Quel est le prix d'une chaudière à gaz pour une maison de 100 m² ?
Pour 100 m² correctement isolés, une chaudière murale de 20 à 25 kW suffit largement. C'est le cœur du marché : 1 300 à 2 000 € l'appareil, 2 500 à 4 000 € posé. Inutile de surdimensionner : une chaudière trop puissante multiplie les cycles courts, s'use plus vite et condense moins bien, donc consomme davantage.
Y a-t-il encore des aides pour une chaudière gaz à condensation ?
Non. Depuis le 1er janvier 2025, l'installation d'une chaudière gaz n'est plus financée par MaPrimeRénov', condensation comprise. Les aides existantes visent désormais à sortir du gaz, pas à le renouveler : le Coup de pouce Chauffage finance le remplacement d'une chaudière gaz par une pompe à chaleur, une chaudière biomasse ou un raccordement à un réseau de chaleur. Restent la TVA réduite en logement de plus de deux ans et l'éco-PTZ.
Quel est l'inconvénient d'une chaudière à condensation ?

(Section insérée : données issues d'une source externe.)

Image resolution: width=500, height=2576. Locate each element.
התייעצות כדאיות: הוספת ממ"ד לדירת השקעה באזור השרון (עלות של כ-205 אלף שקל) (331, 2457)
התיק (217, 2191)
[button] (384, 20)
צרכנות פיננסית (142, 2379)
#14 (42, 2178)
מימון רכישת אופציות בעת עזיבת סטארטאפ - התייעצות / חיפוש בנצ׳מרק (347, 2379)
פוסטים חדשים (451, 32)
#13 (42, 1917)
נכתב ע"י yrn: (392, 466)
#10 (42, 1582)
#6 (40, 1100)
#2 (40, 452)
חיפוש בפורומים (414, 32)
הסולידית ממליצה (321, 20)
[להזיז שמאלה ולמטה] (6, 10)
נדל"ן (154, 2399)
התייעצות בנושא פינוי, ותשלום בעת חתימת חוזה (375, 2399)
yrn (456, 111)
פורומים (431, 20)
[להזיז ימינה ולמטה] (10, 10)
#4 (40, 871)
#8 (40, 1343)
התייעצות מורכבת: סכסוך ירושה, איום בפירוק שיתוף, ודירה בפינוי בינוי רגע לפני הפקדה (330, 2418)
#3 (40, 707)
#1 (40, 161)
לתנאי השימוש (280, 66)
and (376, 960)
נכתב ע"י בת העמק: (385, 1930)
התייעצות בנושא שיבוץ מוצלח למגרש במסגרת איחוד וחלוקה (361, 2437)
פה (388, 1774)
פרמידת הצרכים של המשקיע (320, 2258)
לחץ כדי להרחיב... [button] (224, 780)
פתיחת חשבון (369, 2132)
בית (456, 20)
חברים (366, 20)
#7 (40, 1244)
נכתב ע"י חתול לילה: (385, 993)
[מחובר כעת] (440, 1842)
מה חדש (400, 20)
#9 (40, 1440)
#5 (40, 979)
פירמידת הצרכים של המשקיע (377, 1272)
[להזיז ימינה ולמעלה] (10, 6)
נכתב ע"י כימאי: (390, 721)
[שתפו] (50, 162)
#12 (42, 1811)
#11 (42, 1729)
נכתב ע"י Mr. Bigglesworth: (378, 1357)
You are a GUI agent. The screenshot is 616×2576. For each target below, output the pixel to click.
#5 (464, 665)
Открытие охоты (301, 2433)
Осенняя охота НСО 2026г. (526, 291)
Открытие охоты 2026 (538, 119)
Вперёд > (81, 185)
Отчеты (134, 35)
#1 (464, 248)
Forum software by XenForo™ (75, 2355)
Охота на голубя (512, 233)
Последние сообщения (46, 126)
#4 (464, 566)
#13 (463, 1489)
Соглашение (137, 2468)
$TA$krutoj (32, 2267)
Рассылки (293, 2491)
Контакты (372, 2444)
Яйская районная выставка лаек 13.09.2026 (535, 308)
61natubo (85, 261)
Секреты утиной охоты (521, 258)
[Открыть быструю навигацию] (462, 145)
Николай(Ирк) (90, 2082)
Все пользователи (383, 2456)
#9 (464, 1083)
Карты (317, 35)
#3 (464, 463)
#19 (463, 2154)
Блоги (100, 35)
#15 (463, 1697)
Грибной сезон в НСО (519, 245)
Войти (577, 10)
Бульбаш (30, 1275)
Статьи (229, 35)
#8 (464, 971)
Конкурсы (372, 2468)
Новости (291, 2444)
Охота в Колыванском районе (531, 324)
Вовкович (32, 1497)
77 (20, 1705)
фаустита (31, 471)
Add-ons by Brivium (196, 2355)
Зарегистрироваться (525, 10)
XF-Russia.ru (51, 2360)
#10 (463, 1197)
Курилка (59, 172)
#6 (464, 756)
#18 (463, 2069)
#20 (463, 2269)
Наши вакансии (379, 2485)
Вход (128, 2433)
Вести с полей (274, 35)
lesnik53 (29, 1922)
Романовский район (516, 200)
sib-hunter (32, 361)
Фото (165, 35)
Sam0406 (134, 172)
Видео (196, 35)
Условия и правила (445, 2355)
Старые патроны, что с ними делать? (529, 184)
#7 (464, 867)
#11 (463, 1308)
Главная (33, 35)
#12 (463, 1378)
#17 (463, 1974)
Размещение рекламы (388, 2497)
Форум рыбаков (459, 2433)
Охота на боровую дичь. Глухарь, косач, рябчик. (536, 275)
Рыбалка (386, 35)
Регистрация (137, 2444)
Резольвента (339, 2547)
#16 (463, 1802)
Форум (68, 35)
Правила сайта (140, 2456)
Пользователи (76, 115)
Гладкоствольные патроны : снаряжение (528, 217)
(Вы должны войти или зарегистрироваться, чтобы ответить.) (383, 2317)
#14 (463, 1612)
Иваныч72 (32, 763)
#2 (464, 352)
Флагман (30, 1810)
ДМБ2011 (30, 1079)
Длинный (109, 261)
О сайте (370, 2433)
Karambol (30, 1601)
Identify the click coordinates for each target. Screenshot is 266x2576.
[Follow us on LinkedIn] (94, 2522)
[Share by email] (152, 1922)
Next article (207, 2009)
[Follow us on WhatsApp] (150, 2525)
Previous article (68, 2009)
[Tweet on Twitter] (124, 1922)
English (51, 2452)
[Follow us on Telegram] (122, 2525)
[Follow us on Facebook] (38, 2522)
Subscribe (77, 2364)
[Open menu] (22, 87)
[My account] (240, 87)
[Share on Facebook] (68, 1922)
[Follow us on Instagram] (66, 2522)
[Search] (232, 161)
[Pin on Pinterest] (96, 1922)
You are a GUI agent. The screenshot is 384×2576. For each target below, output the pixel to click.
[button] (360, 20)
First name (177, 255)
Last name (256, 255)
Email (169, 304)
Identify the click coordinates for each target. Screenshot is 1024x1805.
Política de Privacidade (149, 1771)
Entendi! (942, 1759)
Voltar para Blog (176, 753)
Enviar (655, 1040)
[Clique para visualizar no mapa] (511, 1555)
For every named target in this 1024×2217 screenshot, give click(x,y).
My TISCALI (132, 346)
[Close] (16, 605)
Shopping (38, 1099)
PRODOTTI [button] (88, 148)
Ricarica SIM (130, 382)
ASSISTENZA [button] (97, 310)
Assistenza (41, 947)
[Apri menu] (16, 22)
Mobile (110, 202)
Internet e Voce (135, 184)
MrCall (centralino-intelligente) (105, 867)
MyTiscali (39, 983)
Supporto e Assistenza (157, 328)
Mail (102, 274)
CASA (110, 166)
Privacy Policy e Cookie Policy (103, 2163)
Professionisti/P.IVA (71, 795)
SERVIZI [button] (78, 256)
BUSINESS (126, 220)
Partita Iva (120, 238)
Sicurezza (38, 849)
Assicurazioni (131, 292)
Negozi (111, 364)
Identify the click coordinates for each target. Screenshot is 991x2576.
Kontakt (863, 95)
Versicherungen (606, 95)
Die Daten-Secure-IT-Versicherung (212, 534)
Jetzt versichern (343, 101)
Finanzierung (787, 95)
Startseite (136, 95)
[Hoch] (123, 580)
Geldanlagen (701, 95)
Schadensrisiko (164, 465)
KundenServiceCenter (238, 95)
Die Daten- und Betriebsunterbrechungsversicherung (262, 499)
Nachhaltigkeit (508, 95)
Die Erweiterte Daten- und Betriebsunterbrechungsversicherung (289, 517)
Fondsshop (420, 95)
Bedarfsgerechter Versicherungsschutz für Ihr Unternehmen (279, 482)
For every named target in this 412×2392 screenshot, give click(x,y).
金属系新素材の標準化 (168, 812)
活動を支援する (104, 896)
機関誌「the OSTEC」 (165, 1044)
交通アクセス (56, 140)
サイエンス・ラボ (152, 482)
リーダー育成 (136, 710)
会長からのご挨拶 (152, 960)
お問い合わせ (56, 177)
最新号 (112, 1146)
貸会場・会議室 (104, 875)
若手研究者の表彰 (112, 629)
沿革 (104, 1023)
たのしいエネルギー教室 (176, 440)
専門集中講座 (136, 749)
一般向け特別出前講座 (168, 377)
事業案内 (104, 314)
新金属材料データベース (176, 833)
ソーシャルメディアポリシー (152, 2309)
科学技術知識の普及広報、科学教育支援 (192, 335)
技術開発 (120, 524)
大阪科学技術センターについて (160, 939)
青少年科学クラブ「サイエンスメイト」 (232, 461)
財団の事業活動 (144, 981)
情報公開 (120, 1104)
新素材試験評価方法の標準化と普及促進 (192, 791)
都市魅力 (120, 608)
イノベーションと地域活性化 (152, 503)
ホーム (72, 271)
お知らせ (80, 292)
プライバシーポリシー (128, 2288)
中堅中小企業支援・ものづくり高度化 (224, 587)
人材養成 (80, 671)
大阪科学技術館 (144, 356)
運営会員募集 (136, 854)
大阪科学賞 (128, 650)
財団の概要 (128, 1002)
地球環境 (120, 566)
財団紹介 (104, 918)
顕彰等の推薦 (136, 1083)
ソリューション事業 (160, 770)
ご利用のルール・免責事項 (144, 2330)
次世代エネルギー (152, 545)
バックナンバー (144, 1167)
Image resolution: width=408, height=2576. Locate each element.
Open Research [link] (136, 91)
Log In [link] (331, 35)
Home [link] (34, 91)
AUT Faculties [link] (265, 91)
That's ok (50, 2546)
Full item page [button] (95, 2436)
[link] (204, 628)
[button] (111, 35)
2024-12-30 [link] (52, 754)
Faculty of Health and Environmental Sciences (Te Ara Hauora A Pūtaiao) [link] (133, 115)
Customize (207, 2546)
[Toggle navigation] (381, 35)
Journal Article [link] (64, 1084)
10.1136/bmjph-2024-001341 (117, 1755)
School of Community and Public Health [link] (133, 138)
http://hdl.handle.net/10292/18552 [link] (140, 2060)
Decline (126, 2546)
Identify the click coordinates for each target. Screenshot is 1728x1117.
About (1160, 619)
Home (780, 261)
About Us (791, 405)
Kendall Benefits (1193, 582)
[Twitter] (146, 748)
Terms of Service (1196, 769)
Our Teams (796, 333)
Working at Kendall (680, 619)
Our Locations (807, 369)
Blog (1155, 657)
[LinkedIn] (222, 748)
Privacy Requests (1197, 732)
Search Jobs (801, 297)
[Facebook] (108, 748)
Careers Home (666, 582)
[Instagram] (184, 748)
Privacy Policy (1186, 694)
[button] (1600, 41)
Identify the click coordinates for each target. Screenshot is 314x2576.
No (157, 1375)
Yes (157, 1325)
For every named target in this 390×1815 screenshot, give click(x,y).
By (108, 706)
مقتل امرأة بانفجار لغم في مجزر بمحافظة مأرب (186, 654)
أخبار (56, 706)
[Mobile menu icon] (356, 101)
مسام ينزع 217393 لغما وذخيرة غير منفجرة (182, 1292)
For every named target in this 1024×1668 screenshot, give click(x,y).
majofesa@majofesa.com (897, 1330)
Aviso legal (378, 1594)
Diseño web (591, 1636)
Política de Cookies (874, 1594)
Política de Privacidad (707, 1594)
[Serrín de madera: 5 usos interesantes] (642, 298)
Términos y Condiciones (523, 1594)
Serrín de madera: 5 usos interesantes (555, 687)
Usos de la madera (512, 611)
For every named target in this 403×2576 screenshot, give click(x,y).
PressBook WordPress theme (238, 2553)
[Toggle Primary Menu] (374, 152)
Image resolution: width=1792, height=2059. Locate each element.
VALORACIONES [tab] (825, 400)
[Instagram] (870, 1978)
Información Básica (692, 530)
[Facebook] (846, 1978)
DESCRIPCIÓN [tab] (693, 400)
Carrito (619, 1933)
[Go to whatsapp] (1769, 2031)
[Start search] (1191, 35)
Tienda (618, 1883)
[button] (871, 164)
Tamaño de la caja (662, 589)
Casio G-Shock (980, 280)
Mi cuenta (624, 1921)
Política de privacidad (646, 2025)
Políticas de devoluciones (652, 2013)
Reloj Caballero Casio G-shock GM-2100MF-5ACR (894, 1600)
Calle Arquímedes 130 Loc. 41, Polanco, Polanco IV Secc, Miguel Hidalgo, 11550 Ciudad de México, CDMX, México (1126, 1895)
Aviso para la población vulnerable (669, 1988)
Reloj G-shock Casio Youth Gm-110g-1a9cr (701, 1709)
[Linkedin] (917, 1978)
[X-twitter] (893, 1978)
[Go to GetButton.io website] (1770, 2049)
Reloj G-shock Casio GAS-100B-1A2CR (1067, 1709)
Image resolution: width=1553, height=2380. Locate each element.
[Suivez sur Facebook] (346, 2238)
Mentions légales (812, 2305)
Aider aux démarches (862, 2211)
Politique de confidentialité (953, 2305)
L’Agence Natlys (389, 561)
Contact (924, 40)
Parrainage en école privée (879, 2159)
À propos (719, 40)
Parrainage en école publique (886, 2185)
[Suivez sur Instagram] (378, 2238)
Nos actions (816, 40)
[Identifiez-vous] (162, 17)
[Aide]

Trois inconvénients réels. Elle coûte plus cher à l'achat qu'une chaudière classique, de l'ordre de 20 à 30 %. Elle produit des condensats acides qui doivent être évacués vers les eaux usées, ce qui suppose une évacuation accessible et impose souvent un tubage du conduit existant. Et son rendement n'est optimal qu'en basse température : sur des radiateurs anciens dimensionnés pour 70 à 80 °C, le gain réel est nettement inférieur à la promesse.
Faut-il encore installer une chaudière gaz en 2026 ?
Cela se défend si votre chaudière est en panne, que vous êtes raccordé au gaz et que le budget d'une pompe à chaleur n'est pas mobilisable : une condensation reste bien plus efficace qu'un appareil de 20 ans. Mais c'est un choix de court terme sans aide à l'achat, sur une énergie fossile dont les aides publiques organisent la sortie. Si vous envisagez une rénovation d'ampleur, attention : depuis le 1er septembre 2026, MaPrimeRénov' rénovation d'ampleur ne peut plus être accordée si le chauffage au gaz est conservé après travaux.
Condensation, basse température ou classique : quelle différence ?
La condensation récupère la chaleur latente contenue dans la vapeur d'eau des fumées, ce qu'aucune autre technologie ne fait, d'où des rendements supérieurs à 100 % sur PCI. La basse température se contente de fonctionner avec une eau moins chaude. La chaudière classique ne fait ni l'un ni l'autre. En pratique, le neuf se vend quasi exclusivement en condensation : la question ne se pose plus vraiment à l'achat.
Une chaudière d'occasion, est-ce raisonnable ?
On trouve des chaudières à condensation d'occasion entre 350 et 800 €. Le calcul est rarement bon : aucune garantie, une durée de vie résiduelle inconnue sur un appareil qui en dure 15 à 20 ans, et un installateur qui refusera souvent d'en assurer la mise en service et donc la responsabilité. Sur un équipement qui brûle du gaz dans votre logement, ce n'est pas le poste où économiser 800 €.